___ INPUT RECORDS ___

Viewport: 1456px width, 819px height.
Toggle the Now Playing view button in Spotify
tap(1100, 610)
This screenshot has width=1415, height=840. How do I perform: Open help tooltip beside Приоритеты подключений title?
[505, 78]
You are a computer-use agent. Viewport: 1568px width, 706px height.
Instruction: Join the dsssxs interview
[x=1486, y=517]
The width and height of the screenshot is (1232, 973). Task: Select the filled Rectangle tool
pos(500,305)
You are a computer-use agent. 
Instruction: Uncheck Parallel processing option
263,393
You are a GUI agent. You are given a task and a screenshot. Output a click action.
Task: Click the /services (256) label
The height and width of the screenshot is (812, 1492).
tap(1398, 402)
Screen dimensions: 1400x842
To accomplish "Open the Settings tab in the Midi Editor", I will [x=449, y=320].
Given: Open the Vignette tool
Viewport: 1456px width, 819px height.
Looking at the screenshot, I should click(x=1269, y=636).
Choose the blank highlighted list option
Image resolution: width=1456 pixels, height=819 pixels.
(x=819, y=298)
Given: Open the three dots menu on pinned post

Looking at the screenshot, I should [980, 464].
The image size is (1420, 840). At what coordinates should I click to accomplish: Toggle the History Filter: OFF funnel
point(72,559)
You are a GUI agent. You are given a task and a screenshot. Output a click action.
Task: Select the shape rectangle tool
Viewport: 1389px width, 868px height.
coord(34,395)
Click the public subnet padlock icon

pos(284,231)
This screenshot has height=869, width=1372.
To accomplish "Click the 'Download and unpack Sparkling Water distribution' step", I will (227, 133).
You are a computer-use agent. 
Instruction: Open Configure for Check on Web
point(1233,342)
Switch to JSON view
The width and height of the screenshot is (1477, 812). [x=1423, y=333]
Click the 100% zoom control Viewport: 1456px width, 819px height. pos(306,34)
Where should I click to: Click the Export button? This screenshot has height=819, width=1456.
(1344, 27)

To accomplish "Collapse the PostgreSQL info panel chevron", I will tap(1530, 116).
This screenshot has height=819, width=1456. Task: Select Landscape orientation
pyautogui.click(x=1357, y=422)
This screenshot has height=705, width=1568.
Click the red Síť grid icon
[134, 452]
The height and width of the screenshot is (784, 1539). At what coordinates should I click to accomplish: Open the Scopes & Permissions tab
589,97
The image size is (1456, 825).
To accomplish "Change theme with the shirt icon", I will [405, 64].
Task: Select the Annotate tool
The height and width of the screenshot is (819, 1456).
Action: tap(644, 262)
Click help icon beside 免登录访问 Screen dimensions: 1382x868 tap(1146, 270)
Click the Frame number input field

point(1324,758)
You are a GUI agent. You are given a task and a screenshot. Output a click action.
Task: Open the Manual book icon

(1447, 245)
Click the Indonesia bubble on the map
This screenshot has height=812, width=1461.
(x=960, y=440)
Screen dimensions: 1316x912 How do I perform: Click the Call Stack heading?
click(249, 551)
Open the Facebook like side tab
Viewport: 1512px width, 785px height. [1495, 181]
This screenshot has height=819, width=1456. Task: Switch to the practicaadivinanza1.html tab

___

**HOW TO COMPLETE THIS TASK**
All of the data above should be reproduced exactly.

**ANSWER BOX**
Viewport: 1456px width, 819px height.
Toggle the Now Playing view button in Spotify
tap(1100, 610)
This screenshot has width=1415, height=840. How do I perform: Open help tooltip beside Приоритеты подключений title?
[505, 78]
You are a computer-use agent. Viewport: 1568px width, 706px height.
Instruction: Join the dsssxs interview
[x=1486, y=517]
The width and height of the screenshot is (1232, 973). Task: Select the filled Rectangle tool
pos(500,305)
You are a computer-use agent. 
Instruction: Uncheck Parallel processing option
263,393
You are a GUI agent. You are given a task and a screenshot. Output a click action.
Task: Click the /services (256) label
The height and width of the screenshot is (812, 1492).
tap(1398, 402)
Screen dimensions: 1400x842
To accomplish "Open the Settings tab in the Midi Editor", I will [x=449, y=320].
Given: Open the Vignette tool
Viewport: 1456px width, 819px height.
Looking at the screenshot, I should click(x=1269, y=636).
Choose the blank highlighted list option
Image resolution: width=1456 pixels, height=819 pixels.
(x=819, y=298)
Given: Open the three dots menu on pinned post

Looking at the screenshot, I should [980, 464].
The image size is (1420, 840). At what coordinates should I click to accomplish: Toggle the History Filter: OFF funnel
point(72,559)
You are a GUI agent. You are given a task and a screenshot. Output a click action.
Task: Select the shape rectangle tool
Viewport: 1389px width, 868px height.
coord(34,395)
Click the public subnet padlock icon

pos(284,231)
This screenshot has height=869, width=1372.
To accomplish "Click the 'Download and unpack Sparkling Water distribution' step", I will (227, 133).
You are a computer-use agent. 
Instruction: Open Configure for Check on Web
point(1233,342)
Switch to JSON view
The width and height of the screenshot is (1477, 812). [x=1423, y=333]
Click the 100% zoom control Viewport: 1456px width, 819px height. pos(306,34)
Where should I click to: Click the Export button? This screenshot has height=819, width=1456.
(1344, 27)

To accomplish "Collapse the PostgreSQL info panel chevron", I will tap(1530, 116).
This screenshot has height=819, width=1456. Task: Select Landscape orientation
pyautogui.click(x=1357, y=422)
This screenshot has height=705, width=1568.
Click the red Síť grid icon
[134, 452]
The height and width of the screenshot is (784, 1539). At what coordinates should I click to accomplish: Open the Scopes & Permissions tab
589,97
The image size is (1456, 825).
To accomplish "Change theme with the shirt icon", I will [405, 64].
Task: Select the Annotate tool
The height and width of the screenshot is (819, 1456).
Action: tap(644, 262)
Click help icon beside 免登录访问 Screen dimensions: 1382x868 tap(1146, 270)
Click the Frame number input field

point(1324,758)
You are a GUI agent. You are given a task and a screenshot. Output a click action.
Task: Open the Manual book icon

(1447, 245)
Click the Indonesia bubble on the map
This screenshot has height=812, width=1461.
(x=960, y=440)
Screen dimensions: 1316x912 How do I perform: Click the Call Stack heading?
click(249, 551)
Open the Facebook like side tab
Viewport: 1512px width, 785px height. [1495, 181]
This screenshot has height=819, width=1456. Task: Switch to the practicaadivinanza1.html tab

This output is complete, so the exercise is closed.